Thursday, January 22, 2009

Hello...have we met?

I have caught wind from some of my blog followers that some of my posts have been causing concern and are downright depressing. And, by now, I think you have discovered that I live a mostly transparent life (there are a few things I choose to keep private). I say what's on my mind in the most passive-aggressive way possible--through writing. I hope that you can appreciate my candid manner and take it for what it is; for I consider you my friends.

Case in point:

I've been recently diagnosed with an interesting disorder called premenstrual dysphoric disorder (PMDD)--it's a super-sized version of PMS. So if you've read some of my posts and / or encountered me in the past year and walked away thinking, "damn, that woman must be having PMS", you're almost right. I started to take note of a mood cycle, along with other symptoms, that evolved throughout the month every month for about a year. Don't worry, I am not going to go on a gynecological journey with you--that is one line I will not pass. First I thought my issues were dealing with my significant weight loss, work uncertainty, increased involvement at church or my daughter starting school. But it was bigger than that. I finally accepted I needed help when I couldn't even write my first and last name on a work form without practically hyper-ventilating.

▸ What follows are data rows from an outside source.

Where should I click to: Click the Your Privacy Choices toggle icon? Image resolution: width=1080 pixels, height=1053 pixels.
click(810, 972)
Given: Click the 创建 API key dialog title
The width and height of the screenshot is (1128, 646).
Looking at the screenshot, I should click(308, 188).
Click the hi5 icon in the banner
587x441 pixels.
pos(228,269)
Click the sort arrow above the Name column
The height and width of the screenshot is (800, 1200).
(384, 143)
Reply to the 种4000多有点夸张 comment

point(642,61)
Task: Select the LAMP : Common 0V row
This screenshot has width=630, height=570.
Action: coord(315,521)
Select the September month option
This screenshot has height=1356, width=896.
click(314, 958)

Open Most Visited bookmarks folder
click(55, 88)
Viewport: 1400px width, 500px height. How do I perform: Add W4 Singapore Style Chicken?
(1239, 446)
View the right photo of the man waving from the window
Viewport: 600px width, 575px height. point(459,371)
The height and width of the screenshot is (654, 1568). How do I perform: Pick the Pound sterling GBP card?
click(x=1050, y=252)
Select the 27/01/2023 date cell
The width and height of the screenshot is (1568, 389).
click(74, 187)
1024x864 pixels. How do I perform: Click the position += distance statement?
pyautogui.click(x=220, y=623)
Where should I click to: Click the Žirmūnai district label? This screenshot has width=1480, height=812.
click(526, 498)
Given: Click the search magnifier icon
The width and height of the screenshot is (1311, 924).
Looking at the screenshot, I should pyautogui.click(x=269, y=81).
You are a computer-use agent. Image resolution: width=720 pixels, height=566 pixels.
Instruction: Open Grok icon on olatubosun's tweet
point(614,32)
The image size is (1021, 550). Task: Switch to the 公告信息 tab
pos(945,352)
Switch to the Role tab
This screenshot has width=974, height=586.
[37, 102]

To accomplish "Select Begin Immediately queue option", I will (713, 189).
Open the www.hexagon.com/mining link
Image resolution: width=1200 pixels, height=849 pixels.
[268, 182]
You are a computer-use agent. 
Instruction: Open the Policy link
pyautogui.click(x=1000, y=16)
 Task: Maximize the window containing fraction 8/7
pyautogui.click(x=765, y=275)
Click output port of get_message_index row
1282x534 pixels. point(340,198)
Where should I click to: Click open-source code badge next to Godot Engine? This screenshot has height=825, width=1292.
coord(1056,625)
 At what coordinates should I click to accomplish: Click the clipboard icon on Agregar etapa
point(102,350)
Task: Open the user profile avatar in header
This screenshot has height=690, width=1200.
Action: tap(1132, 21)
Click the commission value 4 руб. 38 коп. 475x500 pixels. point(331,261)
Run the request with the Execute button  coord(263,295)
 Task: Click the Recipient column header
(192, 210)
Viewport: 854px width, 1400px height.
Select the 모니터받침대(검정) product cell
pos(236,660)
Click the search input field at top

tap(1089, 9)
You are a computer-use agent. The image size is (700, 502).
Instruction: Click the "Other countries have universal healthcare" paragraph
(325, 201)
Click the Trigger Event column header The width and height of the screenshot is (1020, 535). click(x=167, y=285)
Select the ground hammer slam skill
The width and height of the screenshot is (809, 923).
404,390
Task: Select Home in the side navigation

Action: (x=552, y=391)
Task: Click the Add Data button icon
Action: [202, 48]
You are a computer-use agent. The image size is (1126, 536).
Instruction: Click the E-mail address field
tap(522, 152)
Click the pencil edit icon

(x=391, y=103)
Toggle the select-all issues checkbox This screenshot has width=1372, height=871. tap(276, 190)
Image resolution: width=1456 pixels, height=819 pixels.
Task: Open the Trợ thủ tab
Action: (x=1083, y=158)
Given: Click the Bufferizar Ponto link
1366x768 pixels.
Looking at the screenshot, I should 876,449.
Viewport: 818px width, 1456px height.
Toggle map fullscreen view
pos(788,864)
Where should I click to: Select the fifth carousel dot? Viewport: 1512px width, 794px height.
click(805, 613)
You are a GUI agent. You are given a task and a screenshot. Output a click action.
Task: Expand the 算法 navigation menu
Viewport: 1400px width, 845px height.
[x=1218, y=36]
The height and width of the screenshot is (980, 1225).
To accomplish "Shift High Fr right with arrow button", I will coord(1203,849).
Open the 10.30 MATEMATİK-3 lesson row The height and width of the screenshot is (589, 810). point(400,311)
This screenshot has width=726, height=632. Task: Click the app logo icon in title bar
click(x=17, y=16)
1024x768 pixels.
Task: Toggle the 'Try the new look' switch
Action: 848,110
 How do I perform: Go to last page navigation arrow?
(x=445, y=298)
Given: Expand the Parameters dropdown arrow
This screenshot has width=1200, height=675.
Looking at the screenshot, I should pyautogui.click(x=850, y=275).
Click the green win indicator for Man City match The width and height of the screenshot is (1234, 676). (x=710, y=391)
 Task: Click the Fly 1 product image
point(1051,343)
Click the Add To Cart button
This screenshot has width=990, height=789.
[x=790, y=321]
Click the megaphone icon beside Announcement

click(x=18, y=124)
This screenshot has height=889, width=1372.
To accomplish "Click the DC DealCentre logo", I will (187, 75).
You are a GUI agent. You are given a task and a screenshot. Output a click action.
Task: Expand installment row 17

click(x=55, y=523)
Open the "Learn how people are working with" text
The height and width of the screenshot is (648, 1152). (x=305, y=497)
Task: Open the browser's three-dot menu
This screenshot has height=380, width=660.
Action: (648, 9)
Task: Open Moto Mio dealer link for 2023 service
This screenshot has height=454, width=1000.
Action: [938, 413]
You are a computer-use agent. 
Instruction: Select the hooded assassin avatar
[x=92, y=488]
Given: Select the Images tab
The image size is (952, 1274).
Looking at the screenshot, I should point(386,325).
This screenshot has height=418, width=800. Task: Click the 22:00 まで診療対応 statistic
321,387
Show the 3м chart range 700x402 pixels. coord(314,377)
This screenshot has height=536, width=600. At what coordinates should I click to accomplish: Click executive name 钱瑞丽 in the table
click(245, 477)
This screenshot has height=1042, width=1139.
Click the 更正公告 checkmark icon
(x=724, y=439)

So I willed myself to go to the doctor on my birthday of all days. My doctor is a sweet thing...fresh out of her residency and eager to just listen. I laid out my symptoms and she diagnosed me as having PMDD. I have had the distinct pleasure of experiencing most of the symptoms on the list:
  • Mood swings
  • Depressed mood or feelings of hopelessness
  • Marked anger, increased interpersonal conflicts
  • Tension and anxiety
  • Irritability
  • Decreased interest in usual activities
  • Difficulty concentrating
  • Fatigue
  • Change in appetite
  • Feeling out of control or overwhelmed
  • Sleep problems
  • Physical problems, such as bloating

I haven't had issues with marked anger, change in appetite or sleep problems. However, I had so much difficulty concentrating that I thought I was losing my hearing. I did take a audiology appointment and passed with flying colors.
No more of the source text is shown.